1 iPad 2 (iOS 8.0.2)

  • 14
    My reaction? Meh, not really a problem. Oct 5, 2014 at 12:46
  • 15
    @MartijnPieters it's not significant but it breaks the design.
    – Omar
    Oct 5, 2014 at 14:37
  • 36
    @MartijnPieters how is it not a problem? Just because it's not a big issue doesn't mean it shouldn't be fixed. It's clearly not how it's supposed to look. Oct 5, 2014 at 17:18
  • 24
    I suggest that it would be bad design to have SO emit special code to cover overzealous behavior by one browser. What should a news site do if it reports "Apple to hire 1534911 employees to implement hidden six-finger touch command". There was a time when it made sense to code exceptions for IE6 because of its dominance. If a modern browser renders a page incorrectly, take it up the the browser vendor. (And, no, I didn't recently blow a bunch of time helping a friend turn off "The annoying assistive technologies thing that hovers over the everything else". Ok, I did.)
    – msw
    Oct 5, 2014 at 17:19
  • 8
    Reproduced in IE11, too. I see it as a Skype link in the Metro app. The Skype extension for IE also recognizes it in desktop mode.
    – damryfbfnetsi
    Oct 5, 2014 at 20:06
  • 6
    @msw Looks like IE supports that meta tag too so not just one browser. Oct 5, 2014 at 21:58
  • 1
    Testing: 911 a 123 a 1234 a 12345 a 1234567 a 12345678 a 123456789 a 1234567890
    – bjb568
    Oct 6, 2014 at 3:46
  • 9
    Reach out to Apple? It does the same in iBooks, and is fantastically annoying.
    – Jongware
    Oct 6, 2014 at 6:43
  • 3
    I guess this should be migrated to Meta SE as it "will" affect all SE sites.
    – Omar
    Oct 6, 2014 at 10:19
  • 1
    @msw A news site should report "Apple to hire over 1.5 million employees" instead of mentioning that entire number as if those 35,000 "over" people are relevant to the general public.

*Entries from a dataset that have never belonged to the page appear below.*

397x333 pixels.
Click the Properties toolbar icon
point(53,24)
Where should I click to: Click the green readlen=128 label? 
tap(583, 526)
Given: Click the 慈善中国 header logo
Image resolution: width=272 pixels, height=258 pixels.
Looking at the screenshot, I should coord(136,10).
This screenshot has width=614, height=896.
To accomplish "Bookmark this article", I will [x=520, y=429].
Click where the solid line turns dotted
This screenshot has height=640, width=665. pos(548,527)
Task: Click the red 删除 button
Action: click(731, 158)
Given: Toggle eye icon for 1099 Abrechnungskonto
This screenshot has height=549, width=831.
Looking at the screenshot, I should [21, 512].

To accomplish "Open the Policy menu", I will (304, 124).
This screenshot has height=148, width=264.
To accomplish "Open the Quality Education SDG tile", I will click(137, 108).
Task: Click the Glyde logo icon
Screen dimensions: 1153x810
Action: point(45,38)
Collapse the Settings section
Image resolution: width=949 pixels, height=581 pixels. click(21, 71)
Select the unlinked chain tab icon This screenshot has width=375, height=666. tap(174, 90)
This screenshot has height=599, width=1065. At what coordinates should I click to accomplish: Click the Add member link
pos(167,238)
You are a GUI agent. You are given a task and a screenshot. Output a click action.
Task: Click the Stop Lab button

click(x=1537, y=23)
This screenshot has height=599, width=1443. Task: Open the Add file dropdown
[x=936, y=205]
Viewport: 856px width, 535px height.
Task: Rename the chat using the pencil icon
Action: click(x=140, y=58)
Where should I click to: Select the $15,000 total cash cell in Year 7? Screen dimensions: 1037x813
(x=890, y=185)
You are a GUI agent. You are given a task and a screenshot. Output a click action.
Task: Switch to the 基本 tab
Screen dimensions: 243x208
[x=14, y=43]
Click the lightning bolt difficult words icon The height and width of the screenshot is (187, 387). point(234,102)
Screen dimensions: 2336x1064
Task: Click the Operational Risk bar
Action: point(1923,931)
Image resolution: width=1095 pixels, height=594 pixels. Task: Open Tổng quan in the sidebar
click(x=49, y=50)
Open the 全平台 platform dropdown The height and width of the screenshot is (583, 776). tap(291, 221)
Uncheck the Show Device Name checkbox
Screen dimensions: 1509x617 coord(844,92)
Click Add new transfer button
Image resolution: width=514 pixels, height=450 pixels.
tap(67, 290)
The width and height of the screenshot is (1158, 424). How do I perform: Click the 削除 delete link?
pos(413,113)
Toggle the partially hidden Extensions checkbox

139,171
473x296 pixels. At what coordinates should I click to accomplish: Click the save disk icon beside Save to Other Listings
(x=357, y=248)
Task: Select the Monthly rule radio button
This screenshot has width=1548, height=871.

General news rules: if a number is bigger than 200 or so, round it, because the audience can't really imagine something when they hear 1534911, while they can if they hear 1.5 million. Totally off-topic, I know, but thought I'd mention it.
    – Nzall
    Oct 8, 2014 at 11:52

1 Answer 1


Additionally/alternatively, numbers like this with four or more digits could have commas separators added to prevent them from being detected as telephone numbers (1,534,911 instead of 1534911) . This change would be consistent in style with other parts of the site, such as the questions counter pictured below.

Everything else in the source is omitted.